Manual de instrucciones de blogscriptum

lunes, 15 de diciembre de 2014

Juegos de la edad tardía.

Giuseppe Arcimbolo. (1527 - 1593)
Verano.


Visto que  tal vez no todo sea falso, que nada, oh amor mío, 
nos cure del placer cuasiespasmo de mentir.
¡Refinamiento último!¡Perversión  / máxima/! 
La mentira absurda tiene todo el encanto 
de lo perverso con el último y mayor encanto de ser inocente.

Fernando Pessoa.
Libro del Desasosiego


Este ha sido un fin de semana, de esos que en Madrid hay dos o tres al año, en el que  las nubes, como golondrinas, revolotean cabizbajas, rasando el suelo, reflejándose en los charcos a los que dan su color negro, o lo contrario, no sé quién tiñe a quién. La única diferencia entre nubes y charcos, matices si se quiere, son las caleidoscópicas iridiscencias , manchas argentas de aceite,  que parece que quieran tentarme a leer en ellas presagios y adivinaciones. Será mi condición chamánica que me hace ver en el reflejo zafírico, sueños, propósitos y trozos de lo inexistente, espíritus, santos y poetas sin palabras.

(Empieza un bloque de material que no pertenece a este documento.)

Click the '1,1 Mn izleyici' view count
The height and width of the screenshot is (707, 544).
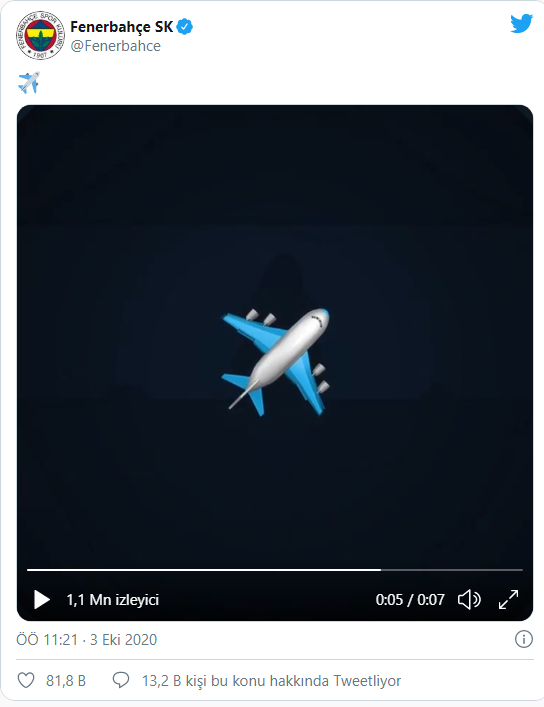tap(113, 600)
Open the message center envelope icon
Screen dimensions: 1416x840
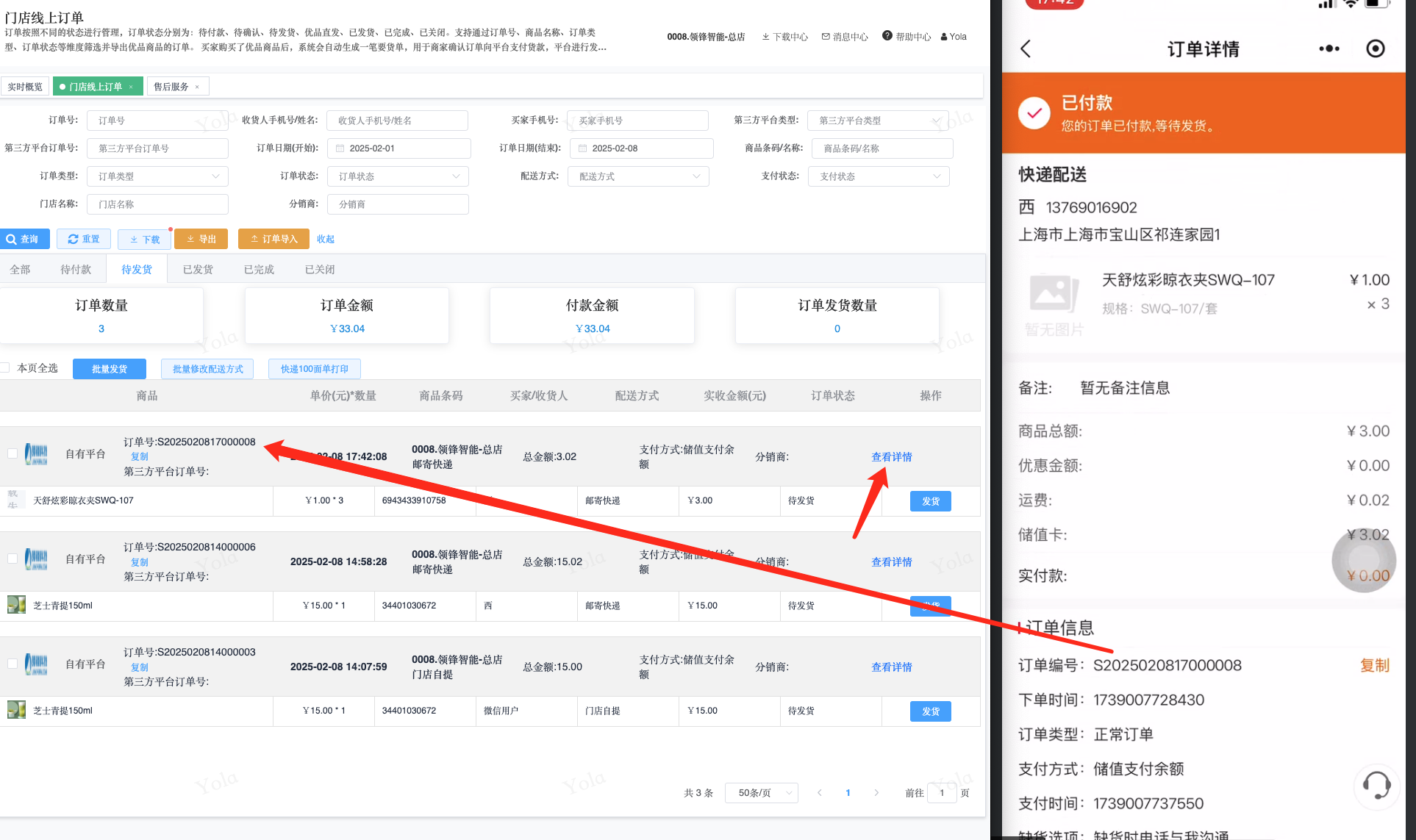click(826, 37)
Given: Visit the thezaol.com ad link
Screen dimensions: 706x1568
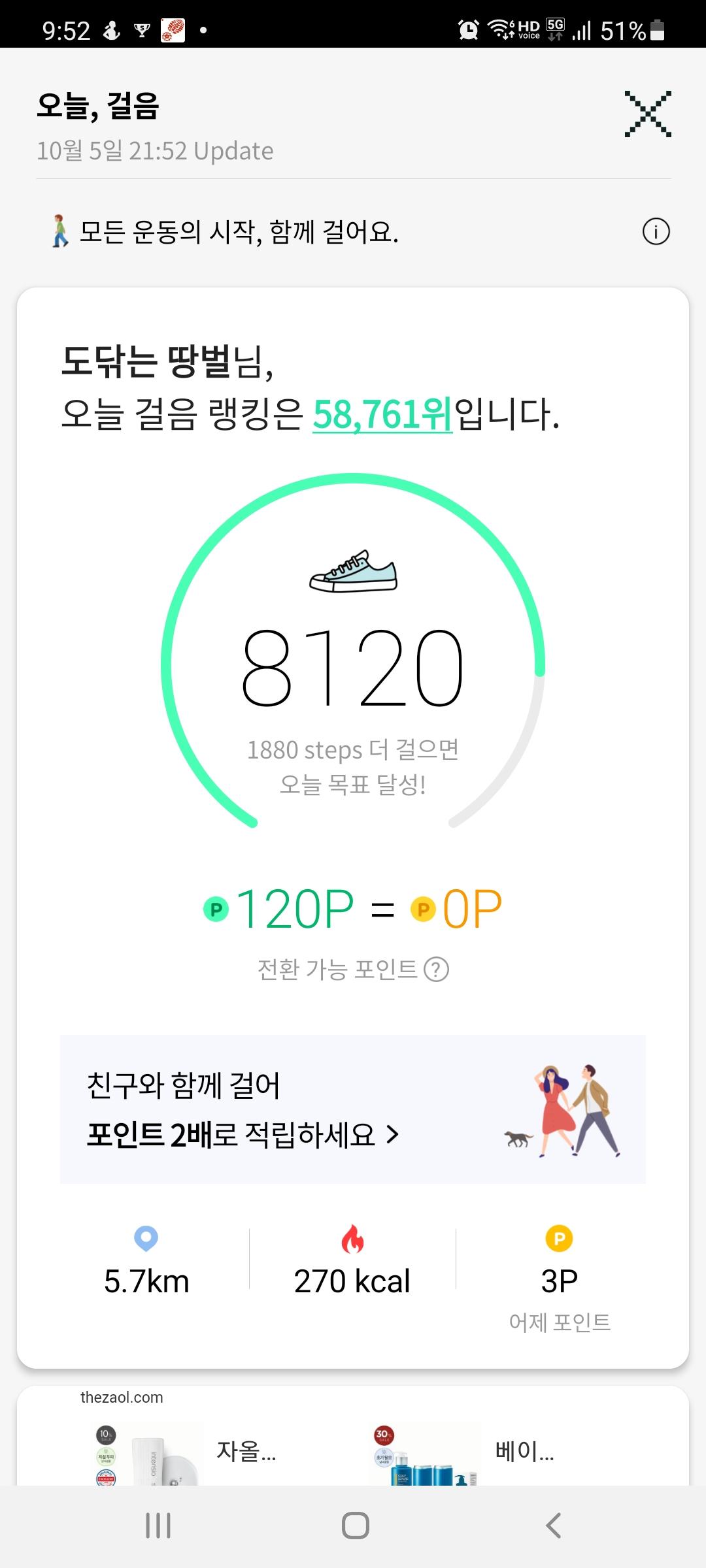Looking at the screenshot, I should [x=122, y=1397].
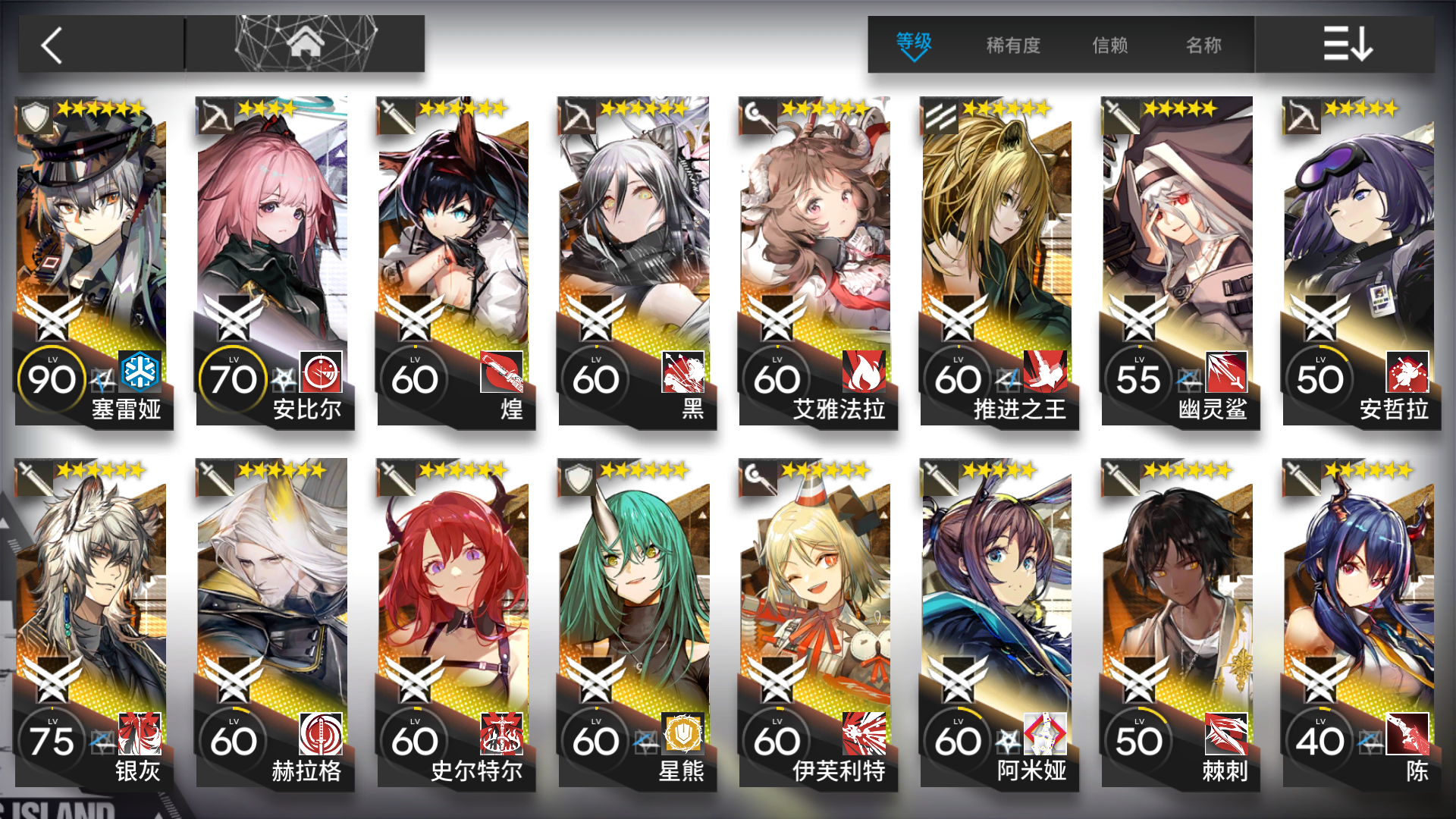Click 安比尔's red crosshair skill icon
The image size is (1456, 819).
pyautogui.click(x=321, y=372)
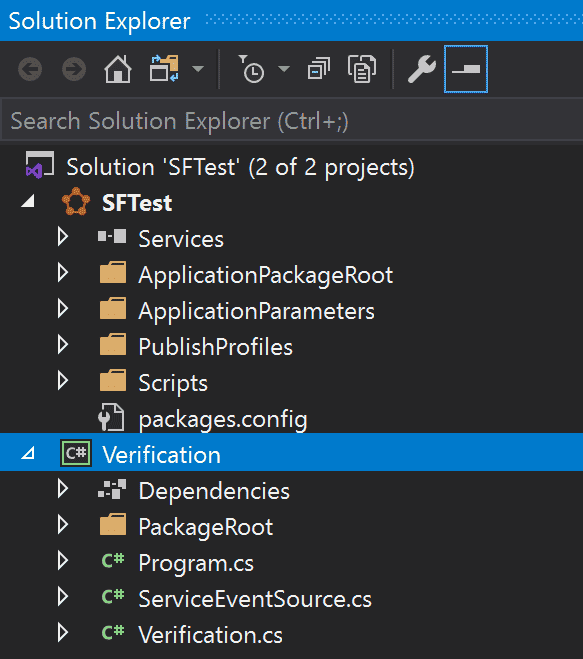Viewport: 583px width, 659px height.
Task: Collapse the Verification project node
Action: tap(28, 453)
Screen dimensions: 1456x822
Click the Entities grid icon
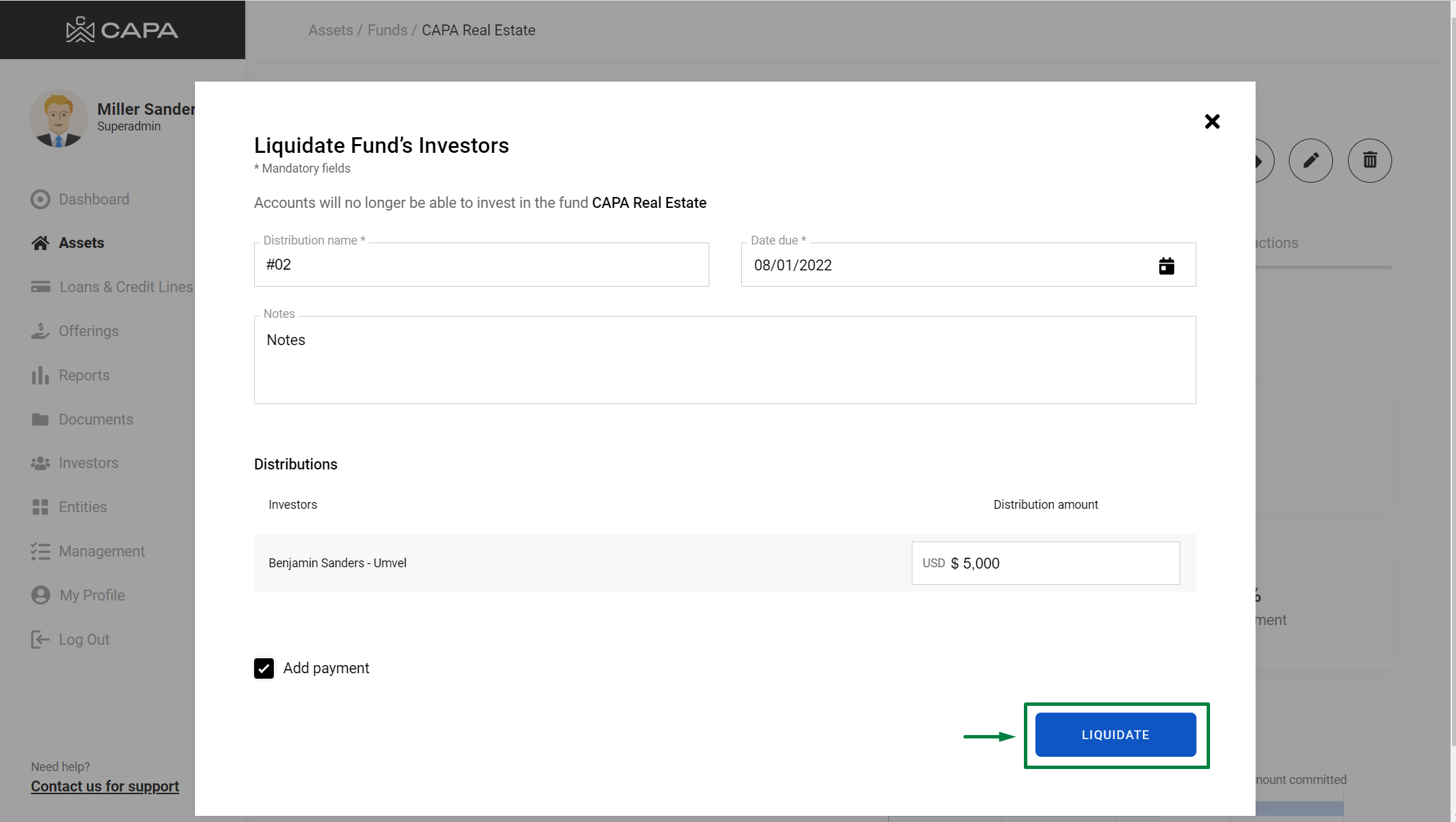tap(40, 507)
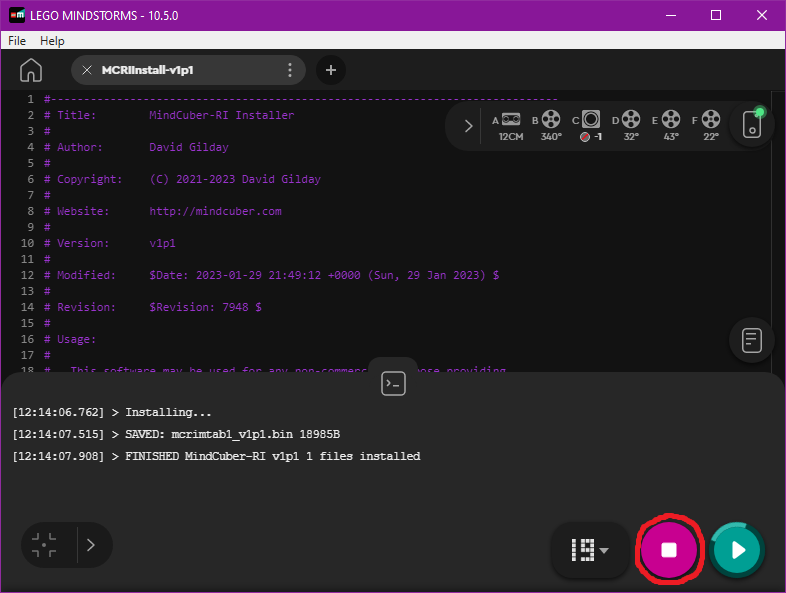Open the knowledge base document icon
Screen dimensions: 786x593
(752, 340)
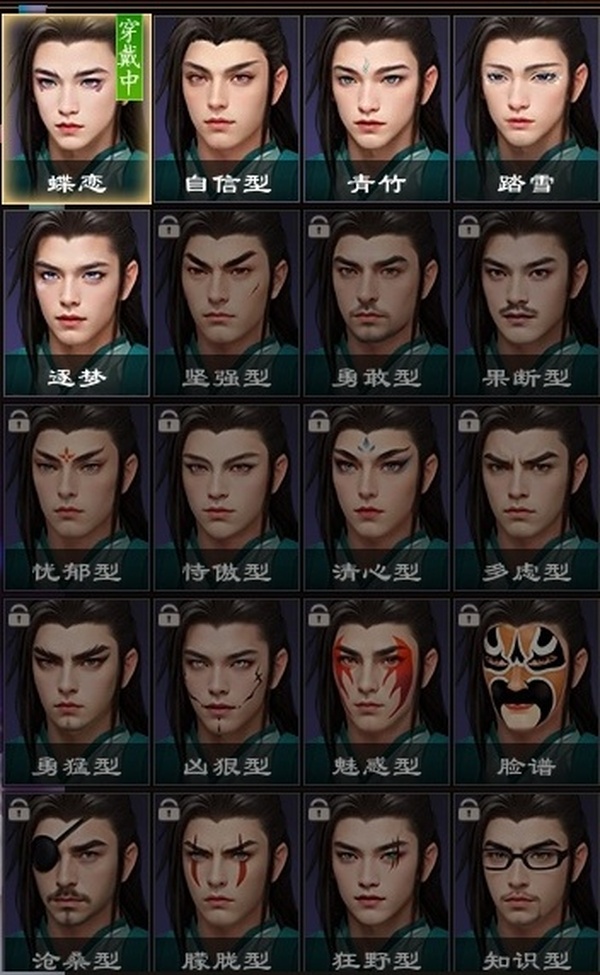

Guardia localizada. Tiempo de reclusión y lectura. Terminé de leer la novela -no llega a mí tarde, sólo a la edad justa-  y mis huesos comenzaron a brincar; se oían como si danzaran en las cuencas de las manos durante un juego de tabas. Sostengo en mis palmas un trenzado de palabras, guirnaldas para una diosa, y decido abrazarme a la insumisión de los sueños, porque hoy ya no deseo la ley de lo real.




He salido a correr, como un Telémaco alocado, convencido de que Trapiello tiene razón al afirmar que la única verdad es aquella que está bien contada. Una verdad mal contada es una media mentira. Y al revés, media mentira bien contada no es una verdad, pero ha dejado de ser una mentira. En literatura es la mismísima Ley de Gravedad y sin ella no se puede dar un solo paso.

Así que me he dicho ¡corre! ¡Sal y huye!¡Corre inútil!, hazlo, si, lo más alocadamente que puedas, busca vagos brillos a lo lejos, noticias que queden entre claros y hojas de arboles tapizantes de caminos.  Busca la verdad si es que la pretendes. Y si no existiera, no temas a la impostura.  Porque no existe la mentira. La realidad no es más que un facticio de la memoria y del olvido que trabajan juntas, impunemente, para crear nuestra historia.

Encontrar las cosas en el desorden de la naturaleza y agruparlas de forma armónica. Esa es la verdad. Ahí la encuentra el poeta. No es simulación, nada de encubrimiento. No hay simbolismo alguno, no hay surrealismo porque nada se deja a la libertad del inconsciente. Luis Landero, se me antoja como un Giuseppe Archiboldo de la literatura, creador de bodegones antropomorfos, bellezas sencillas reunidas desde muchas voces distintas, como un coral de Bach unánime e incontestable.